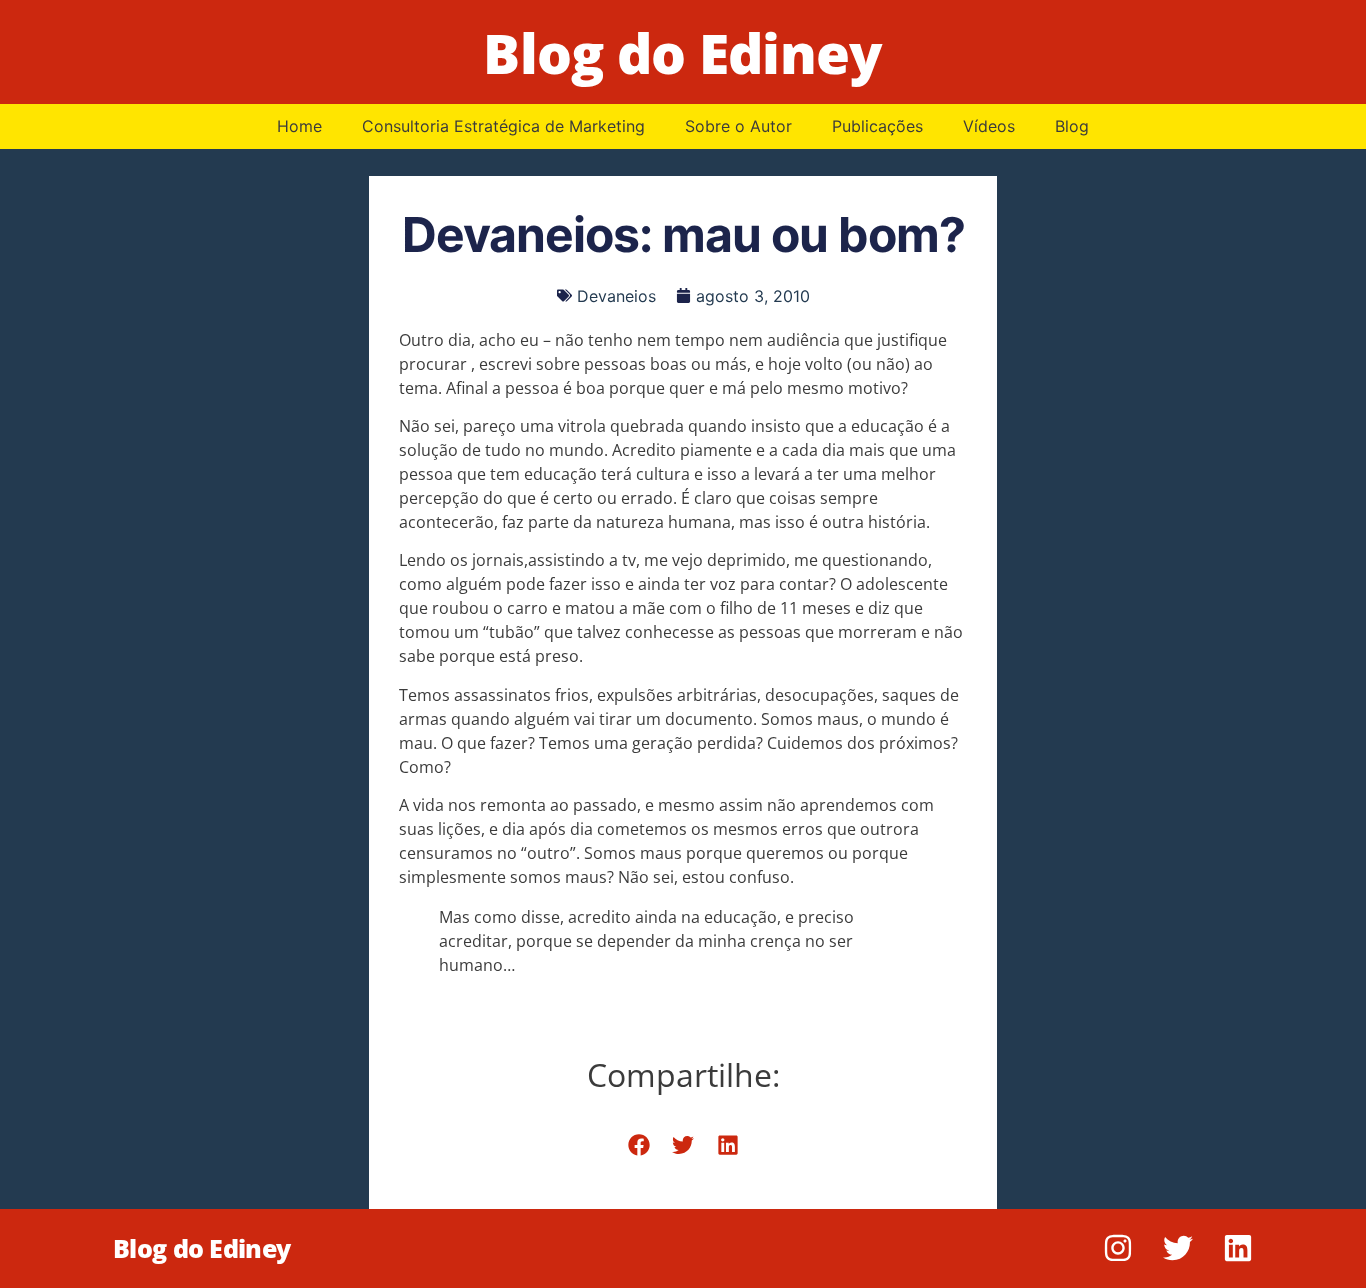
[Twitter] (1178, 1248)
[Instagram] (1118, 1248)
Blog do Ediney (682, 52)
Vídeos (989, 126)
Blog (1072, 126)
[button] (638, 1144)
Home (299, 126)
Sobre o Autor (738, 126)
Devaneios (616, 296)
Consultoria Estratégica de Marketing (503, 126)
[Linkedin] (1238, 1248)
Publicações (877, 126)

**WHAT TO DO:** Your output should be the lines from the one with "Consultoria Estratégica de" through the end of the records above, copied exactly.

**ANSWER TO THE EXERCISE:**
Consultoria Estratégica de Marketing (503, 126)
[Linkedin] (1238, 1248)
Publicações (877, 126)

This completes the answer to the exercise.